By Brooke Baitinger, Sun Sentinel on

Published in Weather News

DAVIE, Fla. — South Florida horse owners didn't think Tropical Storm Eta posed much of a threat. Their horses had lived through countless hurricanes in barns made of concrete, or open fields where they could run away from any threat.

They weren't prepared for floodwaters that drenched their horses' stalls with water nearly up to their knees and turned their pastures into ponds. It left them scrambling to evacuate their 1,200-pound animals through two feet of water to temporary dry stalls in the middle of a pandemic — even as rain kept falling the rest of the week.

"It came out of nowhere," said Alexandra Khenenou, who moved her three horses to a temporary barn in Cooper City on Wednesday. "The land owner at my barn contacted me saying 'your horses are standing in water. What do you want to do?' So I was scrambling all morning trying to find different farms, different locations where I can put them."

It was any horse owner's worst nightmare, she said.

"Horses expect a certain level of care, especially if that's how they've been treated," she said. "For me, my horses are my children. So for me to see my child just kind of looking at me for help and standing in water, I wanted to burst into tears."

Those who found their horses in similar predicaments knew they had to act fast.

§ EXERCISES
**1.** In the article about horses and Tropical Storm Eta, how many horses did Alexandra Khenenou move to a temporary barn in Cooper City?
**2.** Revise the article about horses and Tropical Storm Eta: write out the part that opens with the words containing "By Brooke Baitinger, Sun" and closes with "from any threat.", and put "cinder block" in place of "concrete".
**3.** Carry the article about horses and Tropical Storm Eta forward from its last sentence.

§ MATERIAL PROVIDED
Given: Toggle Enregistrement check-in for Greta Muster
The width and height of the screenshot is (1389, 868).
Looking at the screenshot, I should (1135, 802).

--

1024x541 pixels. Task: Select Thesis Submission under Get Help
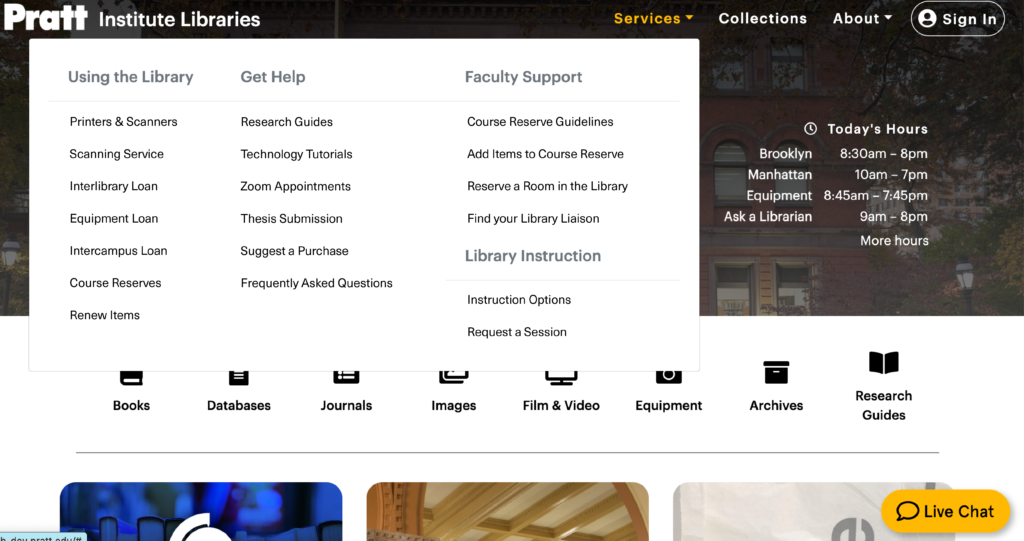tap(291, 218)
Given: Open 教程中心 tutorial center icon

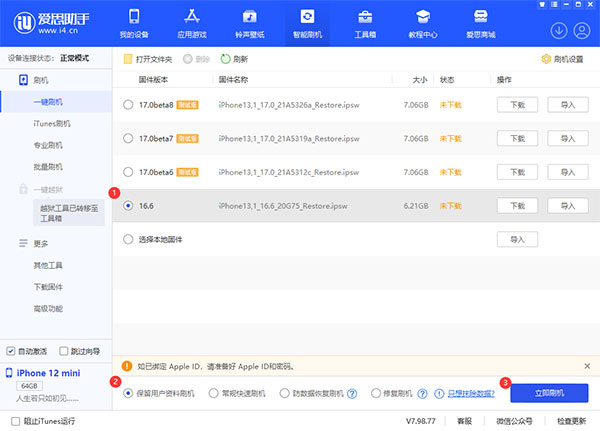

§ EXPECTED RESPONSES
**1.** Three.

**2.**
By Brooke Baitinger, Sun Sentinel on

Published in Weather News

DAVIE, Fla. — South Florida horse owners didn't think Tropical Storm Eta posed much of a threat. Their horses had lived through countless hurricanes in barns made of cinder block, or open fields where they could run away from any threat.

**3.**
 

Flooded stalls and pastures are more than just a burden for horse owners — floodwaters can wreak havoc on horses' delicate feet and legs. Diseases can fester in moist hooves, and stubborn fungus or rain rot can rankle the sensitive skin on their legs and cause excessive swelling.

On Thursday, a horse got stuck in the thick mud of a flooded pasture in Southwest Ranches. Rescue crews wrestled the muscular mare named Moonie out of the mud. She got scraped up from submerged tree branches in the tussle — but she was one of the lucky ones.

More often than not, horses and other big animals exhaust themselves trying to escape and end up drowning, said Davie Fire Rescue battalion chief Chris Abramczyk. It was the fourth animal rescue his crew responded to this week, he said.

"I've worked for Davie Fire Rescue 18 years, and I've never seen the magnitude of this," he said.